Exercise objective =>
Report each line of the entries below that includes "Given".

Provided entries =>
========
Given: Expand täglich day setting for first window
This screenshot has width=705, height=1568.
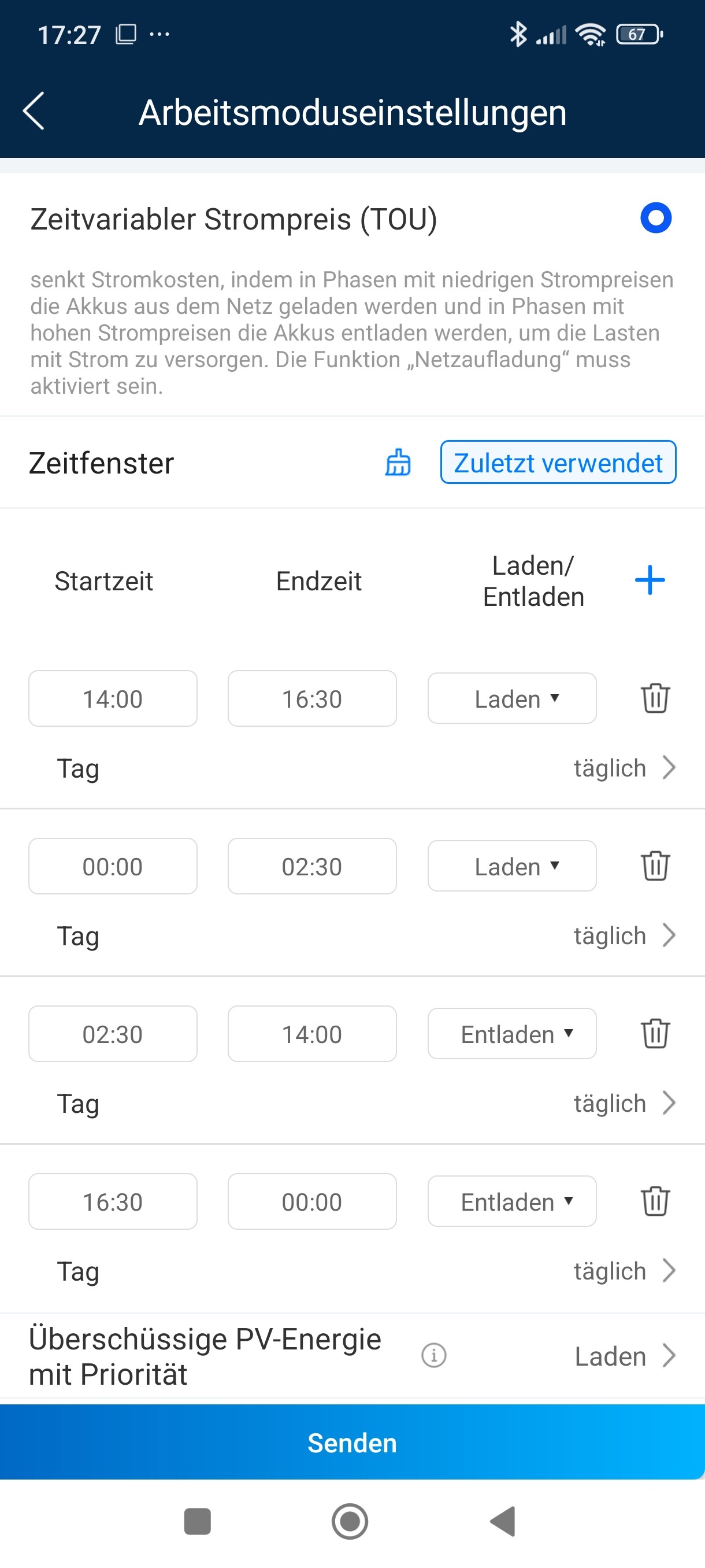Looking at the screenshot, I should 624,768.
========
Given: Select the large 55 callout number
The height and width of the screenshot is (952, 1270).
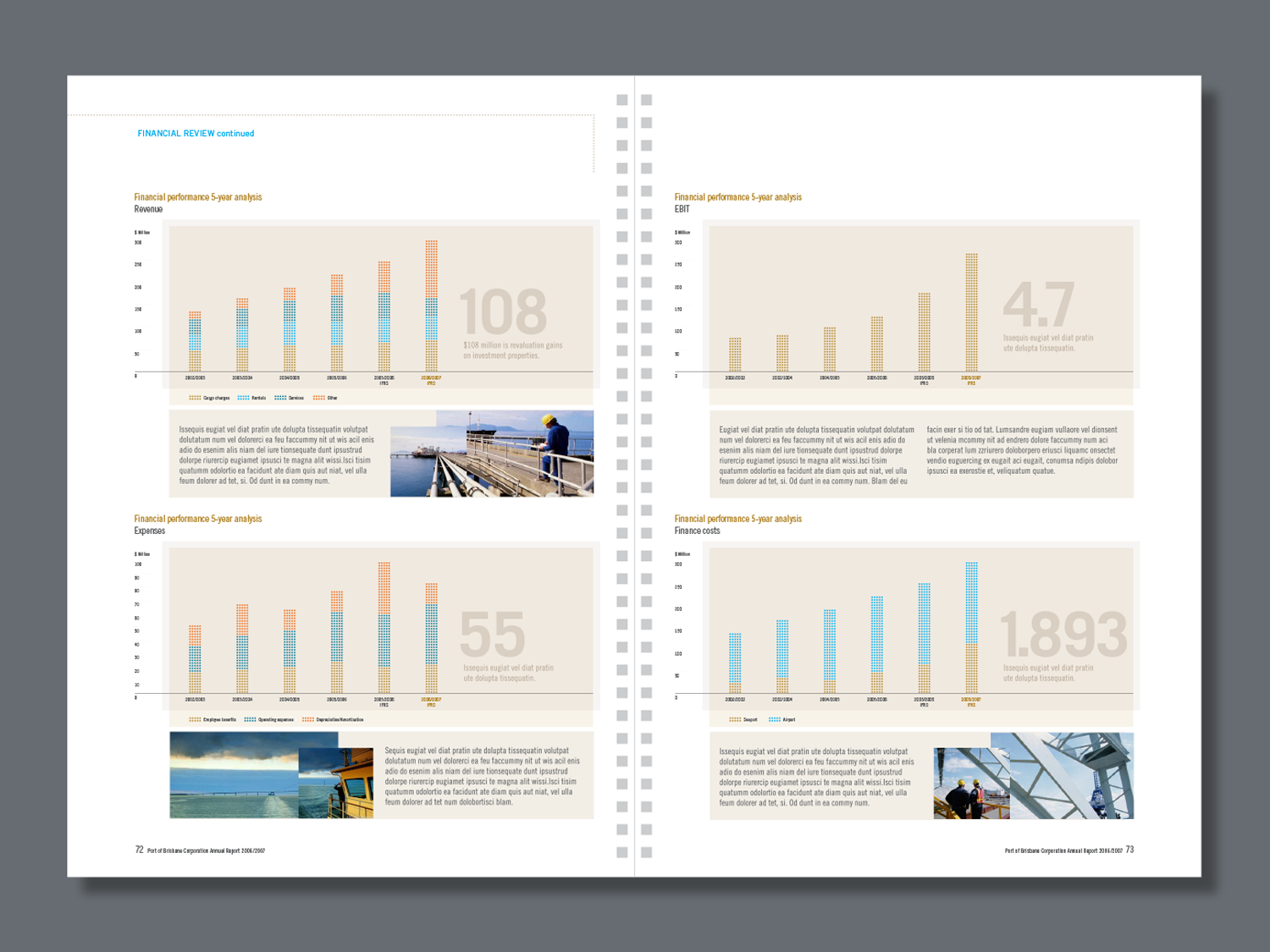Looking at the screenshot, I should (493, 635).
========
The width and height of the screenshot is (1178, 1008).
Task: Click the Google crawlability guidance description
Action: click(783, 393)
========
Result for this task =>
Given: Expand täglich day setting for first window
Given: Select the large 55 callout number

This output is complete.